▶ _Activity_
All of the entries are to be restated word for word.

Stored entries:
------------------------------------------------------------

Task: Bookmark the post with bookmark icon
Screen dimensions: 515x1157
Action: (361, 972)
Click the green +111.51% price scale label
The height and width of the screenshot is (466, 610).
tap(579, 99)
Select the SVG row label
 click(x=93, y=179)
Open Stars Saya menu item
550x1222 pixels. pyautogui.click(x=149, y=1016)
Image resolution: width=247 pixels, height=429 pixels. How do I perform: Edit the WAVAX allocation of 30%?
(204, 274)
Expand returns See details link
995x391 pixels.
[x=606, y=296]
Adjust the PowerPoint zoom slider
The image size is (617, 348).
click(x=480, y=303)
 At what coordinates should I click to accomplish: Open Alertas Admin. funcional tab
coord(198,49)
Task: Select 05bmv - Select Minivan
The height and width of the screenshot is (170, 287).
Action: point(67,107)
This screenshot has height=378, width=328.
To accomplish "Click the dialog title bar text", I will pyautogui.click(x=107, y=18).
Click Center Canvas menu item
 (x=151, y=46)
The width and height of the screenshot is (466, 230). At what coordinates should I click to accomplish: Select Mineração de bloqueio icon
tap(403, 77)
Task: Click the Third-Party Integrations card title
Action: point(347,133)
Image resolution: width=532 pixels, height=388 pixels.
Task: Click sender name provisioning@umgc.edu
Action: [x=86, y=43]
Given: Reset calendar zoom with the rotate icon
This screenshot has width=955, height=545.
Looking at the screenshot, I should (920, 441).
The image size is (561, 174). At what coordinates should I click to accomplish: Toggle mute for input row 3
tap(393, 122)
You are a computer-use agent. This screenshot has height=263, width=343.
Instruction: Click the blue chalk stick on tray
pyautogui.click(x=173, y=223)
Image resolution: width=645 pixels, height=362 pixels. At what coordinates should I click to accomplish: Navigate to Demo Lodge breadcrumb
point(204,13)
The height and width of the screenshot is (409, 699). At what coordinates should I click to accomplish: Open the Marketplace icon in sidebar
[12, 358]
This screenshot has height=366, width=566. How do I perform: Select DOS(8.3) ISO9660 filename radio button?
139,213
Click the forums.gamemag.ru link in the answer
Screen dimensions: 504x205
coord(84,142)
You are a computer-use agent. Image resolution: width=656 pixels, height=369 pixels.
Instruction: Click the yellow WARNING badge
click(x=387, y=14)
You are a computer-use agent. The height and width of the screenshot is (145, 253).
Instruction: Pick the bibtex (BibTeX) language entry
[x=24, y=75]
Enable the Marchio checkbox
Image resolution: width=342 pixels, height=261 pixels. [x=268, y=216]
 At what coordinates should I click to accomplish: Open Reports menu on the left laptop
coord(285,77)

------------------------------------------------------------

▶ _Result below_
Task: Bookmark the post with bookmark icon
Screen dimensions: 515x1157
Action: (361, 972)
Click the green +111.51% price scale label
The height and width of the screenshot is (466, 610).
tap(579, 99)
Select the SVG row label
 click(x=93, y=179)
Open Stars Saya menu item
550x1222 pixels. pyautogui.click(x=149, y=1016)
Image resolution: width=247 pixels, height=429 pixels. How do I perform: Edit the WAVAX allocation of 30%?
(204, 274)
Expand returns See details link
995x391 pixels.
[x=606, y=296]
Adjust the PowerPoint zoom slider
The image size is (617, 348).
click(x=480, y=303)
 At what coordinates should I click to accomplish: Open Alertas Admin. funcional tab
coord(198,49)
Task: Select 05bmv - Select Minivan
The height and width of the screenshot is (170, 287).
Action: point(67,107)
This screenshot has height=378, width=328.
To accomplish "Click the dialog title bar text", I will pyautogui.click(x=107, y=18).
Click Center Canvas menu item
 (x=151, y=46)
The width and height of the screenshot is (466, 230). At what coordinates should I click to accomplish: Select Mineração de bloqueio icon
tap(403, 77)
Task: Click the Third-Party Integrations card title
Action: point(347,133)
Image resolution: width=532 pixels, height=388 pixels.
Task: Click sender name provisioning@umgc.edu
Action: [x=86, y=43]
Given: Reset calendar zoom with the rotate icon
This screenshot has width=955, height=545.
Looking at the screenshot, I should (920, 441).
The image size is (561, 174). At what coordinates should I click to accomplish: Toggle mute for input row 3
tap(393, 122)
You are a computer-use agent. This screenshot has height=263, width=343.
Instruction: Click the blue chalk stick on tray
pyautogui.click(x=173, y=223)
Image resolution: width=645 pixels, height=362 pixels. At what coordinates should I click to accomplish: Navigate to Demo Lodge breadcrumb
point(204,13)
The height and width of the screenshot is (409, 699). At what coordinates should I click to accomplish: Open the Marketplace icon in sidebar
[12, 358]
This screenshot has height=366, width=566. How do I perform: Select DOS(8.3) ISO9660 filename radio button?
139,213
Click the forums.gamemag.ru link in the answer
Screen dimensions: 504x205
coord(84,142)
You are a computer-use agent. Image resolution: width=656 pixels, height=369 pixels.
Instruction: Click the yellow WARNING badge
click(x=387, y=14)
You are a computer-use agent. The height and width of the screenshot is (145, 253).
Instruction: Pick the bibtex (BibTeX) language entry
[x=24, y=75]
Enable the Marchio checkbox
Image resolution: width=342 pixels, height=261 pixels. [x=268, y=216]
 At what coordinates should I click to accomplish: Open Reports menu on the left laptop
coord(285,77)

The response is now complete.